#### Travail à faire
Répondez aux questions suivantes à l'aide de l'extrait ci-dessous consacré à l'histoire d'Audi :
1. Par quel groupe Audi a-t-elle été reprise ?
2. Quelle voiture l'ingénieur Ferdinand Piëch a-t-il notamment supervisée ?
3. En quelle année le premier moteur turbo diesel à injection a-t-il été introduit au sein du groupe VW ?

===== Extrait =====

Essai Audi RS4 Nogaro Selection : hommage au break sportif

17.11.2023

Si les racines d'Audi remontent au début du XXe siècle, ce n'est réellement qu'à partir des années 60 que la marque réapparaît sur le devant de la scène en tant qu'entité distincte, après avoir été reprise par VW. L'objectif était clair : faire d'Audi une marque aussi prestigieuse que Mercedes et BMW. Créer une telle image de marque n'était pas une sinécure. Grâce au talent de l'ingénieur Ferdinand Piëch, qui a notamment supervisé la conception de la Porsche 917, Audi a pris un virage technologique et sportif pour se faire connaître. La technologie a joué un rôle majeur, avec des innovations telles que la transmission intégrale permanente adoptée en grande série avec la Quattro, ou encore l'introduction, au sein du groupe VW, du premier moteur turbo diesel à injection en 1989. Dans les années 80 et 90, un autre vecteur de communication incontournable était bien sûr le sport automobile. Audi s'est illustré sur les circuits et les pistes du monde entier grâce à son engagement en Groupe B et en DTM.

===== Lignes de données =====

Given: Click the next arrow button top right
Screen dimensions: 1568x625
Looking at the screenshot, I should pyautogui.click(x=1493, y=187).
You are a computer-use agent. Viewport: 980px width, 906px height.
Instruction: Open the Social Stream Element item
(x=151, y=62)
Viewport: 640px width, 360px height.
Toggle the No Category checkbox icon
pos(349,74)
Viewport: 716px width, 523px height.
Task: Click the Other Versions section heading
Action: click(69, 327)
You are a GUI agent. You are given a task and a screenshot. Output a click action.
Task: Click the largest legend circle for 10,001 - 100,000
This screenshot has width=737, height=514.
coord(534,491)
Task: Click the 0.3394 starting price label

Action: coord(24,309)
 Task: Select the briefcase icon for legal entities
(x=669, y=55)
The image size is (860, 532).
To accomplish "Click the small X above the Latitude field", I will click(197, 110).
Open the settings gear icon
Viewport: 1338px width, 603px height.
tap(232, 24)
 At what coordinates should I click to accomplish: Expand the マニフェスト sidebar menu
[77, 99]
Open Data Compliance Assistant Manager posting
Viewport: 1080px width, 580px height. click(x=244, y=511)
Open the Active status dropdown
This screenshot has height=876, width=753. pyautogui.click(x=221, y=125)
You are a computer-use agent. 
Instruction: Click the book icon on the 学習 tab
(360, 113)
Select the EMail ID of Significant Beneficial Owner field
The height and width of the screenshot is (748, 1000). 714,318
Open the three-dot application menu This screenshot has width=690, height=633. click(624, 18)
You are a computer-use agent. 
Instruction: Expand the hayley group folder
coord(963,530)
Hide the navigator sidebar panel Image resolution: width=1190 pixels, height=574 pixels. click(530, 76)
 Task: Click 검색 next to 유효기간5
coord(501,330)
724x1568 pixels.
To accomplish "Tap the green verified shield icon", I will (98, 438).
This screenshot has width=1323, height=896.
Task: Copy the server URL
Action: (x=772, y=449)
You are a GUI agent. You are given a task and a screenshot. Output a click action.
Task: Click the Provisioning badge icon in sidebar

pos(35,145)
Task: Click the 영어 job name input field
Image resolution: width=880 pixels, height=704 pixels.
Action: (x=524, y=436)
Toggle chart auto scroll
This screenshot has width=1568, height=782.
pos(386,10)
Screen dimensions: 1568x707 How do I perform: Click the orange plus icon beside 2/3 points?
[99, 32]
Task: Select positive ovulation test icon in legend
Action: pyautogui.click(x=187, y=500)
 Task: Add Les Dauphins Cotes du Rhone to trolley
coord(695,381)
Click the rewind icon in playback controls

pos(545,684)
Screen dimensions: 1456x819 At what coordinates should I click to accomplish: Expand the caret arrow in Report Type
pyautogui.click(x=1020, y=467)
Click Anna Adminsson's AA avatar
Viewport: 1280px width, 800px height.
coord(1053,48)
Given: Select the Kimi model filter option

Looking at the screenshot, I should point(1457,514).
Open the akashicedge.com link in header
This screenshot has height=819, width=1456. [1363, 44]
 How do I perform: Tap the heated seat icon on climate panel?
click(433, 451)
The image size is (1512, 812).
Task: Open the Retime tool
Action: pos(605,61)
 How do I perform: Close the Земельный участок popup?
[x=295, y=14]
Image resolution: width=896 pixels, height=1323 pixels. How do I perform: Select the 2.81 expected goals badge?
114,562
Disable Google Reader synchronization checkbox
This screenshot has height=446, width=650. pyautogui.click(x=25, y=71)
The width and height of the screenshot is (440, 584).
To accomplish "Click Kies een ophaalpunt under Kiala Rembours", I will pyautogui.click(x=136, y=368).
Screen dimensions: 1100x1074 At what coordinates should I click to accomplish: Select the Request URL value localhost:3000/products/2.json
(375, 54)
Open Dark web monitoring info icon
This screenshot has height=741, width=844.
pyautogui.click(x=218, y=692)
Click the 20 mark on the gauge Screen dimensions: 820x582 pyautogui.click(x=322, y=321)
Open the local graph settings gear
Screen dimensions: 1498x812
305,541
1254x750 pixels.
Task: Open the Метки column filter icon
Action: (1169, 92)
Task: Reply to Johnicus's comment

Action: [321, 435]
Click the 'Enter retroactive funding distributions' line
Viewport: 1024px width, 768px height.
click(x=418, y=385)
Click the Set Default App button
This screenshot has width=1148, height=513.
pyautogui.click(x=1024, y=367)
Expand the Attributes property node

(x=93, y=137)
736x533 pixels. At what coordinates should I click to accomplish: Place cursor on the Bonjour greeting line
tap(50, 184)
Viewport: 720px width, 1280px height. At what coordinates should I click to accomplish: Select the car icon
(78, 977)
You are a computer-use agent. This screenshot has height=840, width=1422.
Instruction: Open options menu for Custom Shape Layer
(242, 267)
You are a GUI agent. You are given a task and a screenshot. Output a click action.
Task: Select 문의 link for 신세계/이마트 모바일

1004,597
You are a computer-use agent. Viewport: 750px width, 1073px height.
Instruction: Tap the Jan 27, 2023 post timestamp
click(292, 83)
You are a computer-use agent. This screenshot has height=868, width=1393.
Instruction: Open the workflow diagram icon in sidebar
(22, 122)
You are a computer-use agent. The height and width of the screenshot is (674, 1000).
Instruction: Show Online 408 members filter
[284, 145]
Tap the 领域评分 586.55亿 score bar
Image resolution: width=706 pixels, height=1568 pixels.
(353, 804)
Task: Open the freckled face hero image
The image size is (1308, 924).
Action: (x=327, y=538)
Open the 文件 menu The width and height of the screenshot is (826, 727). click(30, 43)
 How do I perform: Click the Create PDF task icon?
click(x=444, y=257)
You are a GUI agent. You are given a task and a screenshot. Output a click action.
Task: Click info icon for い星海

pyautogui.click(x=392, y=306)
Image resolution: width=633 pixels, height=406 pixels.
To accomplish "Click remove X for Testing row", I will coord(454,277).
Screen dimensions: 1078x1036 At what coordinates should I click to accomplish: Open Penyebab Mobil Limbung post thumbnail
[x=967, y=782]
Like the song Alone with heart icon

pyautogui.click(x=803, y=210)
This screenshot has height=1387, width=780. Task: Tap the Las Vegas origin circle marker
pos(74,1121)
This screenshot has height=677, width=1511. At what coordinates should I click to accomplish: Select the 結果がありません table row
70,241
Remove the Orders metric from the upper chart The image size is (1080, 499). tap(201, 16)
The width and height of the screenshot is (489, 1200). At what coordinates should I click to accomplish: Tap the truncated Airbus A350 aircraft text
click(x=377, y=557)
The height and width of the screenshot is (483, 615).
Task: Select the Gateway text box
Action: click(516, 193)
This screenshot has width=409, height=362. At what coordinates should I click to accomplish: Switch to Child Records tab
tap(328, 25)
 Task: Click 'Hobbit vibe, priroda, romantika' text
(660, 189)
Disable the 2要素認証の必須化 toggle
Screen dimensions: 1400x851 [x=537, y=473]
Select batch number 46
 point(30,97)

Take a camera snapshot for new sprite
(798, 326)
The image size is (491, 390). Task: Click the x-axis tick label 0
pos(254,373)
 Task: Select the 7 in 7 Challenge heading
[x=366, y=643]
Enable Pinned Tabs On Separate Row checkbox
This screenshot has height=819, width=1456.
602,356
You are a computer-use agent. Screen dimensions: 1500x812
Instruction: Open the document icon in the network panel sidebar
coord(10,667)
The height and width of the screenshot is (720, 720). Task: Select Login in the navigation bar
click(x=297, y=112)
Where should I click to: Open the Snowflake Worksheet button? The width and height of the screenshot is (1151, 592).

=====

#### Réponse
1. Par VW.
2. La Porsche 917.
3. En 1989.